None of the avalanche of terms and phrases in this voluminous treatise (most of them borrowed) is defined. The book suffers from mind numbing verbosity. The author repeats the same over and over again tautologically. "Reluctance to put forth effort induces the individual to search for the easy path". A grandiloquence of clichés, banalities, and truisms presented with the fake air of excited and fresh discovery and with the confidence of self-delusion.

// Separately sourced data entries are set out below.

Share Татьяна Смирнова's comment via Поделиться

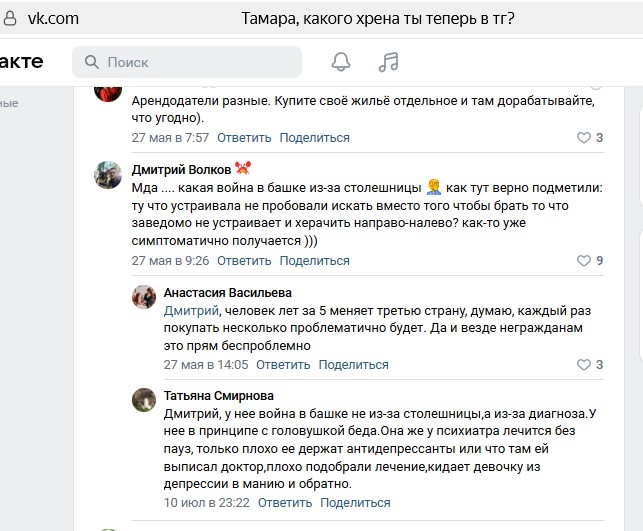tap(353, 502)
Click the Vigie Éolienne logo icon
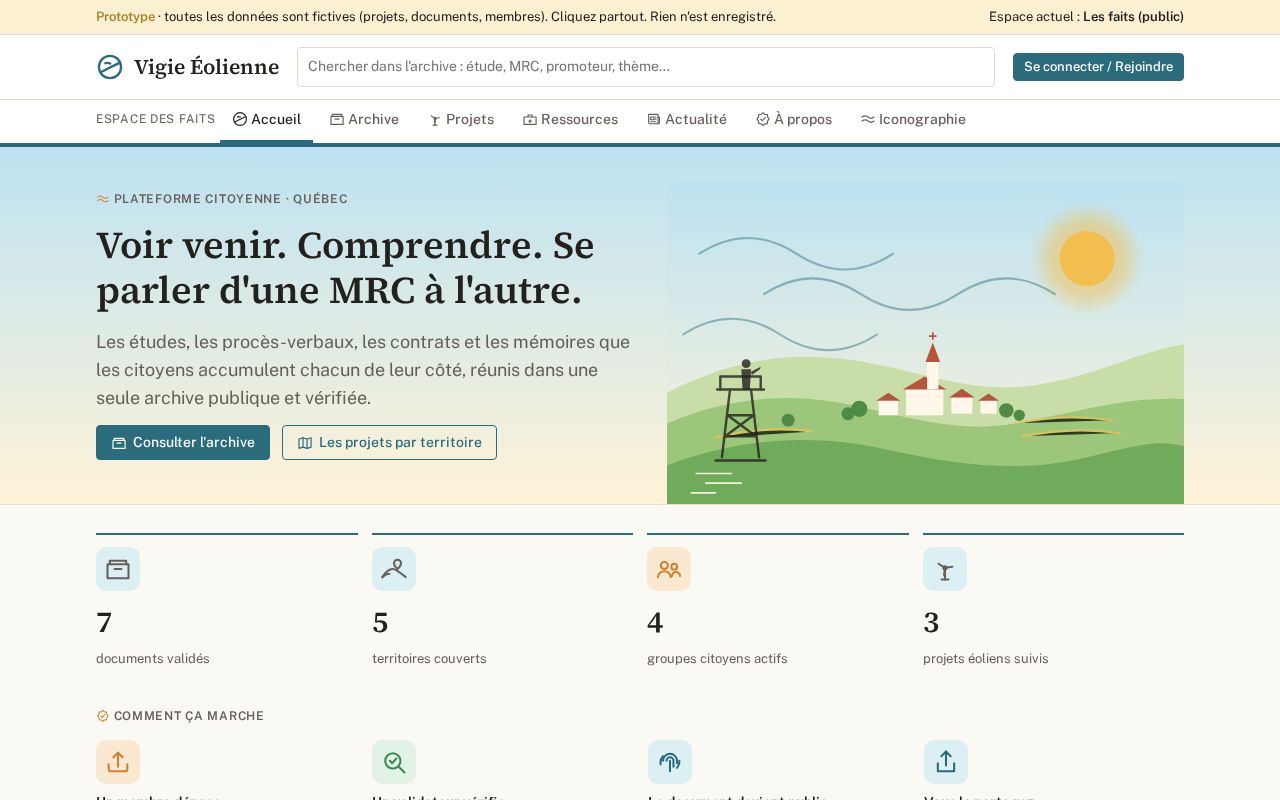Screen dimensions: 1280x800 110,67
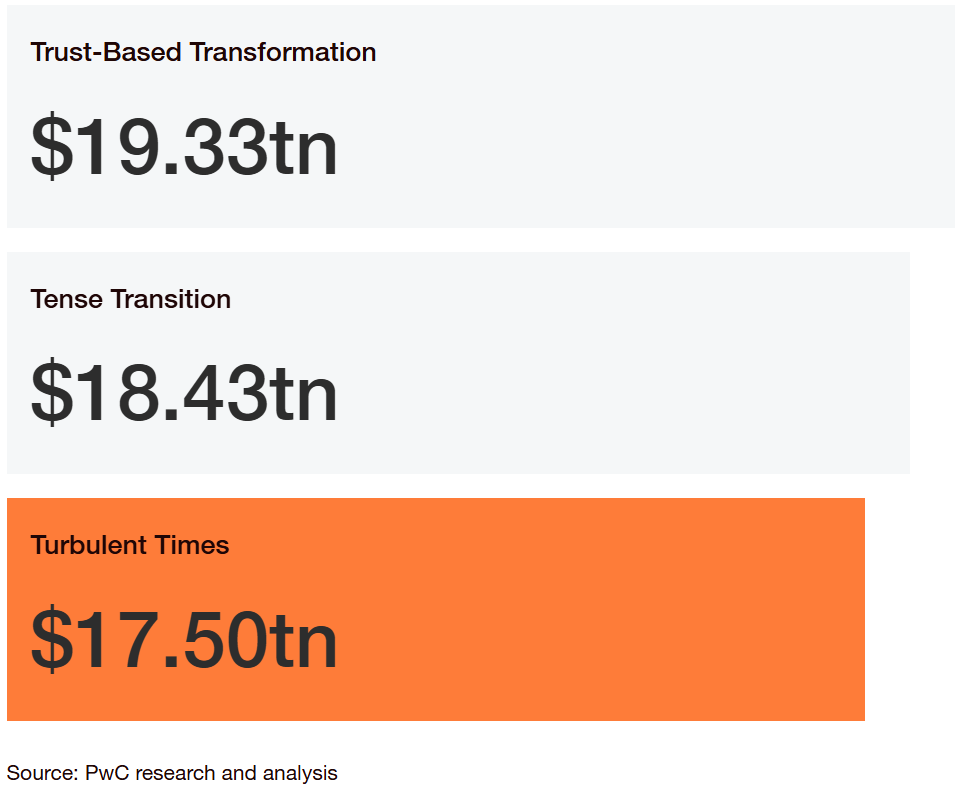
Task: Click the word PwC in the source line
Action: click(107, 773)
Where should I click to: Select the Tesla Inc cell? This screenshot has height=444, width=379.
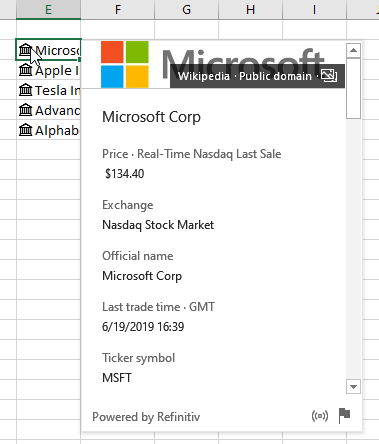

The author purports to have discovered a "moral physics" - a scientific morality. He implausibly promises to his followers "transcendental bounty". It is based on a series of maxims. The underlying assumption is that morals are laws of nature. Whether there is such a thing as "objective" morality has been debated since the times of Aristotle and Plato. Kant put forth the concept of a "moral or ethical law and logic". But this is only one of dozens of schools of ethics and the least influential. What are moral values and virtues? Emotional reactions? Preferences? Cultural predilections? Common sense (intuition)? A psychological construct? Divine commands? Whatever they are, everyone seems to agree that a science of morality can never be constructed. With the exception of a few savage paragraphs against moral relativism, "Baines" seems to be blissfully ignorant of all this centuries-old intellectual commotion.

His proposed "laws" are no more informed than his metaphysics. A universal book-keeping law of reward and punishment (kind of a Newtonian morality of action and reaction) combines with a preference for "sublimation" instead of "repression". "Baines" understands neither. Repression is not a conscious, controllable psychological mechanism and sublimation is a variant of (socially acceptable) repression. In any case, everyone agrees that sublimation is a good thing. Finally, the author postulates a path of "individual evolution" from one's "base nature" to a "higher consciousness".

A quarter way through, the book deteriorates into long lists of do's and don'ts. Here the pendulum swings between the ridiculous and the repulsive, the debatable and the unsavoury. The author's critique of social mores and behaviour patterns sometimes agrees with that offered by other social thinkers. But his continuing pretence to have "discovered" a moral science and his recurring references to bogus science smack of quackery and worse. His insistence that (for instance) masturbation and the menstrual blood are "toxic" impurities, "vices", "the dark side of the cosmic force" - is absolutely medieval. He would fit well in Afghanistan, one would imagine.

"Baines" has a lot to learn and a little new to say. He would do well to read the few sane parts of his own tome - those that advocate modesty and criticize pathological narcissism.